Navigating power dynamics in the public sector through AI-driven algorithmic decision-making
基于对大型公共机构30名管理者和分析师的访谈,研究AI如何改变内部权力关系,提出AI权力实施框架和AI权力矩阵,帮助政策制定者评估AI项目并减少对混合分析师的依赖。
Public sector institutions are under increasing pressure to deliver greater public value through disruptive technologies, despite ongoing pressures. In response to evolving technological change and an abundance of information, many public sector organisations have adopted Artificial Intelligence (AI) to improve decision-making and generate social value. While AI's role in public administration is gaining attention, little is known about how its use alters internal power dynamics. This research uses a qualitative case study approach, drawing on 30 semi-structured interviews with operational managers and various analysts in a large public institution to explore how AI influences power relations.

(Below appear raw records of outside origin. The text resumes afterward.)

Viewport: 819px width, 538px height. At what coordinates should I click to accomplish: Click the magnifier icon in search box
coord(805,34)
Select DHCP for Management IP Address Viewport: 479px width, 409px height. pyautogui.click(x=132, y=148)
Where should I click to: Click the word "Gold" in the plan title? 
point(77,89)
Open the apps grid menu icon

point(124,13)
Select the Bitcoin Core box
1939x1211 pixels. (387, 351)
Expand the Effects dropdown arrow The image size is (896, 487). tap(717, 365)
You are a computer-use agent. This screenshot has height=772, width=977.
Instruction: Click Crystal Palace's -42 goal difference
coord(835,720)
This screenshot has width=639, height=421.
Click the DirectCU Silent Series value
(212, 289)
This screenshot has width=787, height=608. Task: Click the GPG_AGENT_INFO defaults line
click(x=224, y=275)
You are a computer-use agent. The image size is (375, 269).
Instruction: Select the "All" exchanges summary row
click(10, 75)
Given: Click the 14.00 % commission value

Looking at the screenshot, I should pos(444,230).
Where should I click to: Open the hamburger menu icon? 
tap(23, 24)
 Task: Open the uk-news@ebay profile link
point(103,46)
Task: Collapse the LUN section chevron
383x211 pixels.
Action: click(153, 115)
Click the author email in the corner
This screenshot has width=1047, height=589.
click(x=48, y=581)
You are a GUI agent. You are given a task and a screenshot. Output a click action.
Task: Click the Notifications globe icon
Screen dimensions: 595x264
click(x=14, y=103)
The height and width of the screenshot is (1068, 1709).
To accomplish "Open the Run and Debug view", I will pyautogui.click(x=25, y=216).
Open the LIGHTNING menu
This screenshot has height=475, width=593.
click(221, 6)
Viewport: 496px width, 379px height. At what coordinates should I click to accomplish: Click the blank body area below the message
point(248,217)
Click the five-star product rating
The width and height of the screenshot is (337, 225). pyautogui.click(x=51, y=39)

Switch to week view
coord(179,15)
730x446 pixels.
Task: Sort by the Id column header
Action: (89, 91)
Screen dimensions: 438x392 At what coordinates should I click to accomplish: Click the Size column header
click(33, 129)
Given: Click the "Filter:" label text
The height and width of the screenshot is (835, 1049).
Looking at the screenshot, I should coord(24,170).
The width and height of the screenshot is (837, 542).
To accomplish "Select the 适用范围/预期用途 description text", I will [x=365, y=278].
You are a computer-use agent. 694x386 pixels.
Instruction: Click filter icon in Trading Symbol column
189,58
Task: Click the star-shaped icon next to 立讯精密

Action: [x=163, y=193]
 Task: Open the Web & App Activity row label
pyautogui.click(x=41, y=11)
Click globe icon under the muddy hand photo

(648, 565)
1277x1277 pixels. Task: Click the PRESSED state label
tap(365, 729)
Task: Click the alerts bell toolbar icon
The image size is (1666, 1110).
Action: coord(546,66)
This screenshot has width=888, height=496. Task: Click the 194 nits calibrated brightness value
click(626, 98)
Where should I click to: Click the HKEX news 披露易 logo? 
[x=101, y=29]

Findings reveal that AI use creates tensions among operational managers, organisation-wide analysts and the increasingly influential hybrid/in-house analysts who possess both technical and institutional expertise. The study presents and empirically validates the AI Power Enactment Framework and introduces the AI Power Matrix, providing policymakers with a structured tool to evaluate AI projects. These insights can inform targeted funding strategies and capacity building, helping to lessen dependence on hybrid analysts and enhance the success of AI implementation in the public sector.